Nachfolge ist für mich kein reiner Verkauf, sondern ein gestalteter Übergang. Neben wirtschaftlichen Faktoren zählen auch Kultur, Werte und die Menschen. Ziel ist, dass unsere Mandanten sagen: „Das Unternehmen ist in guten Händen – ich kann mit gutem Gefühl loslassen.“ Deswegen Oak Horizon – die Eiche am Horizont, die der Gründer mit Freiheit betrachten kann.
Haben Sie bestimmte Prozesse, die immer greifen, oder ist jeder Auftrag völlig individuell?
Jede Nachfolge ist individuell, der Mensch steht im Fokus. Wir erfassen die Vision der Inhaber, sprechen mit der zweiten Führungsebene und analysieren den Markt. So entsteht ein Gesamtbild, aus dem wir gemeinsam eine Zukunftsvision und den Weg zum Loslassen entwickeln.
Welche Unterschiede und Herausforderungen bringen unterschiedliche Nachfolge-Lösungen mit sich?
In Familien spielen persönliche Beziehungen, Erwartungen und Rollenbilder oft eine größere Rolle – das kann Prozesse beschleunigen oder bremsen.
Bei externen Käufern ist Vertrauen in Strategie, Kultur und Zukunftssicherung entscheidend.

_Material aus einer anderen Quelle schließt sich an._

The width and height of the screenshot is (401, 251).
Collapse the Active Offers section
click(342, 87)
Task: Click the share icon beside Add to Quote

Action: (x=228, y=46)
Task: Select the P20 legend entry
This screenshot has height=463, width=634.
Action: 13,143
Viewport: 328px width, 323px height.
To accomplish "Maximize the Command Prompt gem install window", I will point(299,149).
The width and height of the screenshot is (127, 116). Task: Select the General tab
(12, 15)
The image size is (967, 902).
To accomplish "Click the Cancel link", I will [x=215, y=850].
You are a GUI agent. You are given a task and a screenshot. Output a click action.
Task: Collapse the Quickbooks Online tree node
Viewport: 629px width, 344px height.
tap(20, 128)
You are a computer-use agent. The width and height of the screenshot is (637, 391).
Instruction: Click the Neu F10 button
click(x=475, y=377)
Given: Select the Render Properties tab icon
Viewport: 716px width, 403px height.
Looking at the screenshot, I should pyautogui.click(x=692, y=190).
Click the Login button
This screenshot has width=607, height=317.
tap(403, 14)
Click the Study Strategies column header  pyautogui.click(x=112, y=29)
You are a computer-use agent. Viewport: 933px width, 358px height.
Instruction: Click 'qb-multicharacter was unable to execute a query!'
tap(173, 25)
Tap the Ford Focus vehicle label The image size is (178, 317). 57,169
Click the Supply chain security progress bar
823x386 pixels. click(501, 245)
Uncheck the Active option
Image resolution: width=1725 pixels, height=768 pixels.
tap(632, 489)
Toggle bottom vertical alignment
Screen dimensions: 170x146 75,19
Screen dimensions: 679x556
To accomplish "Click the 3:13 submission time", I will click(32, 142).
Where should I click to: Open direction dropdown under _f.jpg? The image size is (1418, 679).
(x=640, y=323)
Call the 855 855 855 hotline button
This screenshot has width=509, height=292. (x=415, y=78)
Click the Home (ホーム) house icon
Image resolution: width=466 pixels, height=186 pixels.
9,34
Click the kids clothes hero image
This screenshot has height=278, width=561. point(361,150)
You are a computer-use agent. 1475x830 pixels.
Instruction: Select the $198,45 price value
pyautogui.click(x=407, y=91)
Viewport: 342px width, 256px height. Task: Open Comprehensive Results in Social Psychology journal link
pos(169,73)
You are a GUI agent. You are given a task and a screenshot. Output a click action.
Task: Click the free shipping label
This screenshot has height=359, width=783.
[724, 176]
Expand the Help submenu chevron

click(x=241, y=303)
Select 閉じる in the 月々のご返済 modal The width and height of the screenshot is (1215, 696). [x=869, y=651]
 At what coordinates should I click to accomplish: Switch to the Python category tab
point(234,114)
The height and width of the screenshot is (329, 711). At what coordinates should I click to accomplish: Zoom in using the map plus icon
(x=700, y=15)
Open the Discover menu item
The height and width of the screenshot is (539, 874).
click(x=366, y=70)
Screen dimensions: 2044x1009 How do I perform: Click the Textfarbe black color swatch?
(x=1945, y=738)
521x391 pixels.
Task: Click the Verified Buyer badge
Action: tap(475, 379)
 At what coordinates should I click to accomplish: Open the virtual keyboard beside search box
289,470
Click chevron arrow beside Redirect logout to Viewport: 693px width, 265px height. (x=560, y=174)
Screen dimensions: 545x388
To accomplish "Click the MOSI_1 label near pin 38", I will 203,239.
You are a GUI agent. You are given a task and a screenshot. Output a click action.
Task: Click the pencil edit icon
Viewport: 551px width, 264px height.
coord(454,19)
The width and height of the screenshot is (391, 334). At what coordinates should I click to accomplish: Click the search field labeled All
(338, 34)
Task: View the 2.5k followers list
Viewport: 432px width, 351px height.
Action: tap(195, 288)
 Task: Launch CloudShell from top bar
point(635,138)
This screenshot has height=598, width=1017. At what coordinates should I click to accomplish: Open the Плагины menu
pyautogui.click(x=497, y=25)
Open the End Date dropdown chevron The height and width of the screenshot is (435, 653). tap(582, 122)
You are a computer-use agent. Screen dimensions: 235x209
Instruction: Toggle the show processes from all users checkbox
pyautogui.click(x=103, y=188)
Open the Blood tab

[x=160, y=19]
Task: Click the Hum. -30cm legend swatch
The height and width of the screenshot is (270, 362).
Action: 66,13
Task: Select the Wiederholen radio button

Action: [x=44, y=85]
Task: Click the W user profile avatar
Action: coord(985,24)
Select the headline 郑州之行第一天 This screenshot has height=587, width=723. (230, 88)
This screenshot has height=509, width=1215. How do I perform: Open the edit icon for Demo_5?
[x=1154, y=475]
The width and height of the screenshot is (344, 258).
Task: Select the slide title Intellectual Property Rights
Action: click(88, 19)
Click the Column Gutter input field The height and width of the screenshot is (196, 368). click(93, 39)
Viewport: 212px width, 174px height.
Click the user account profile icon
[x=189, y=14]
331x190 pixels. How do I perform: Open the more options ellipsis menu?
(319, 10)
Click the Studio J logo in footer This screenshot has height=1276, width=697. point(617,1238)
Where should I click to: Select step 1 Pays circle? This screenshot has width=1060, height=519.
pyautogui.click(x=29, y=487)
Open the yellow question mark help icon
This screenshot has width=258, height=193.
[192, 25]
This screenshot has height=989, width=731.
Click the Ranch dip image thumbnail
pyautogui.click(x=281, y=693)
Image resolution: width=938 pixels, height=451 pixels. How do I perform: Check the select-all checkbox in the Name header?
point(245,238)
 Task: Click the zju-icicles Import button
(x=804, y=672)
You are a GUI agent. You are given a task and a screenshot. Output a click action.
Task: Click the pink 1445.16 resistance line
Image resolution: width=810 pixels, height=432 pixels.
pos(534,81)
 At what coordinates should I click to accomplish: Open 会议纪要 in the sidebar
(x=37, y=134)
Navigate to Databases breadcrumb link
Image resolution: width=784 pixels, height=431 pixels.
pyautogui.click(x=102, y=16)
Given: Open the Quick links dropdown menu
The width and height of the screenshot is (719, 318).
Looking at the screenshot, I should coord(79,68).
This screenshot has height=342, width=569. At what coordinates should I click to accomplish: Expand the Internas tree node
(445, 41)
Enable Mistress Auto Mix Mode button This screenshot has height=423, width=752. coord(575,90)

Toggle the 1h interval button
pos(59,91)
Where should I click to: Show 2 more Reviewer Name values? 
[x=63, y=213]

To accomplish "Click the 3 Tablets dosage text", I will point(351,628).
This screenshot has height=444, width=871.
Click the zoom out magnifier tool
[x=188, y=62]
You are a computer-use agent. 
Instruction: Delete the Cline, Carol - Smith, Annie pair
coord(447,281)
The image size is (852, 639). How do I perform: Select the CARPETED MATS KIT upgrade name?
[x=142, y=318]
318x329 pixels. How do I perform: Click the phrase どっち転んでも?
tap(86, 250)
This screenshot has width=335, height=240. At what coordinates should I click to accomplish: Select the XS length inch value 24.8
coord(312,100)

In beiden Fällen bauen wir Brücken zwischen Vergangenheit und Zukunft – im Familienkontext mit mehr Beziehungsarbeit, extern stärker über klare Strukturen und Kommunikation.
Wie agieren Sie als Berater in solchen Prozessen?
Es braucht Empathie, um Lebenssituationen zu verstehen, und Pragmatismus, um Entscheidungen voranzubringen. Wir hören zu, sprechen Blockaden an und sorgen dafür, dass Übergaben gelingen – zum Wohl des Unternehmens, der Arbeitsplätze und der Region.
Wenn ein Nachfolgeprozess stockt oder länger dauert: Wie können Sie das überbrücken?
Manchmal ist eine interimistische Geschäftsführung sinnvoll. Über unser Netzwerk können wir kurzfristig erfahrene Führungskräfte einbinden oder Mitgesellschafterlösungen initiieren.
Sie können aber auch mehr als „nur“ Nachfolge. Wie unterstützen Sie sonst noch?
Wir begleiten Unternehmer ganzheitlich und steigern Unternehmenswerte – vom nächsten Wachstumsschritt über Markterweiterungen bis zur Übergabe. Wir helfen beim Aufbau klarer Strukturen, leistungsfähiger Vertriebswege und einer tragfähigen Kultur. Ziel ist, Unternehmen so aufzustellen, dass sie stabil und unabhängig wachsen – mit nachhaltigem Erfolg.